Geral

Escolas

Ieda Rodrigues
| Tempo de leitura: 2 min

Promotoria vai analisar câmeras de vídeo em escola

Texto: Ieda Rodrigues

O promotor da Infância e Juventude de Bauru, Lucas Pimentel de Oliveira, disse que vai analisar o caso das câmeras de vídeo instaladas na escola estadual Stela Machado, que está causando polêmica entre alunos e pais de alunos. Parte é favorável, esperando que a vigilância eletrônica dará mais segurança e outra parte

é contrária, alegando invasão de privacidade. A escola, localizada na Vila Pacífico, tem 2.280 alunos de 5.ª série a ensino médio (antigo colegial).

As câmeras foram instaladas nos banheiros feminino e masculino, pátio e entrada da escola na segunda-feira passada. O objetivo, segundo a direção da escola, é coibir pichações de paredes e brincadeiras com bombas, conforme matéria publicada na edição de ontem do JC. O promotor afirmou que, em princípio, não vê ilegalidade na instalação das câmeras, inclusive nos banheiros.

A diretora substituta da escola, Maria Célia Gonçalves Lopes, garante que as privadas estão fora do foco das câmeras, que só mostrariam os corredores dos banheiros. No entanto, Oliveira vai analisar melhor o caso. "Vou consultar São Paulo, vou fazer pesquisa em livros e vou até o local e, se for o caso, vou tirar fotos para poder concluir se há ou não invasão de privacidade", disse.

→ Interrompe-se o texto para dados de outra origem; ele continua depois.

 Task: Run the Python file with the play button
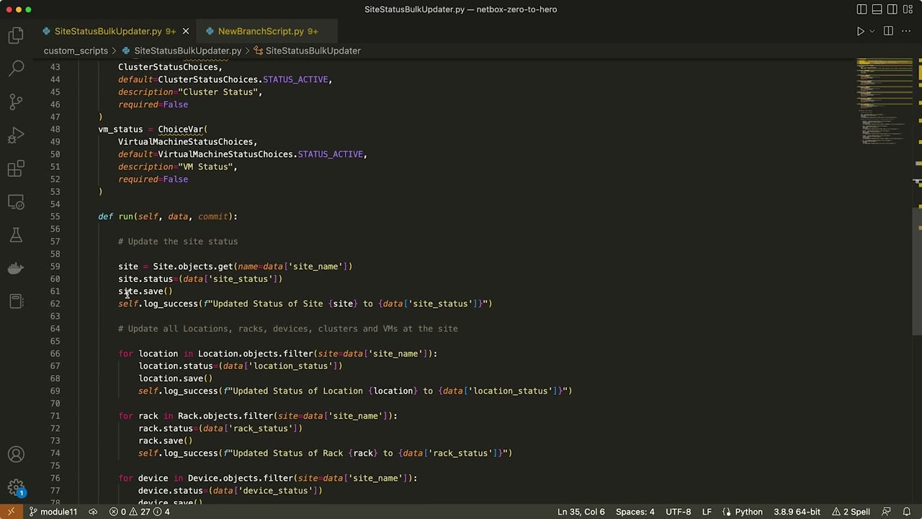(860, 31)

Se concluir que há ilegalidade no uso das câmeras de vídeo para vigiar os alunos, o promotor poderá propor uma ação judicial para remover os equipamentos. Ontem, a direção, a Associação de Pais e Mestres (APM) e alunos da escola Stela Machado reuniram-se, novamente, para discutir o uso das câmeras por causa da polêmica instalada.

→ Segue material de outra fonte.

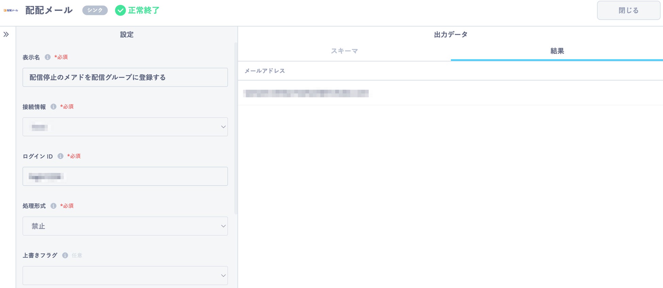Select the 結果 tab
Image resolution: width=663 pixels, height=288 pixels.
[x=557, y=51]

A direção da escola alegou que estava gastando cerca de R$ 200,00, a cada dois meses, para pintar as paredes pichadas. Bombas é outro problema que vinha sendo enfrentado pela escola. Neste ano, uma das bombas que estourou no banheiro chegou a quebrar o vaso sanitário.

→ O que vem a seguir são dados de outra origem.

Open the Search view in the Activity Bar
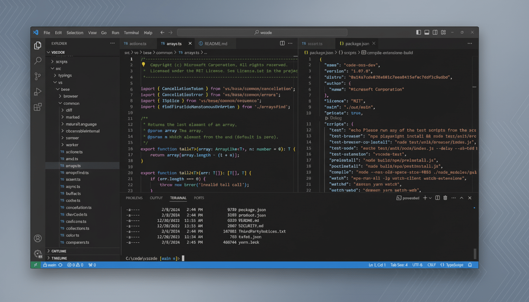Image resolution: width=529 pixels, height=302 pixels. point(37,61)
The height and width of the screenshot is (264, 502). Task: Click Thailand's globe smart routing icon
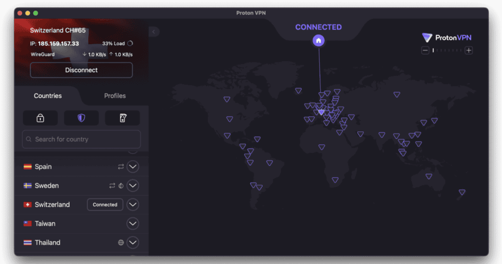pyautogui.click(x=121, y=242)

A direção da escola Plínio Ferraz, outra escola da rede estadual que, no ano passado, instalou câmeras de vídeo para vigiar alunos, não foi encontrada pelo JC para comentar o assunto. A informação extra-oficial é de que as câmeras ficaram em funcionamento apenas três meses, sendo depredadas pelos próprios alunos.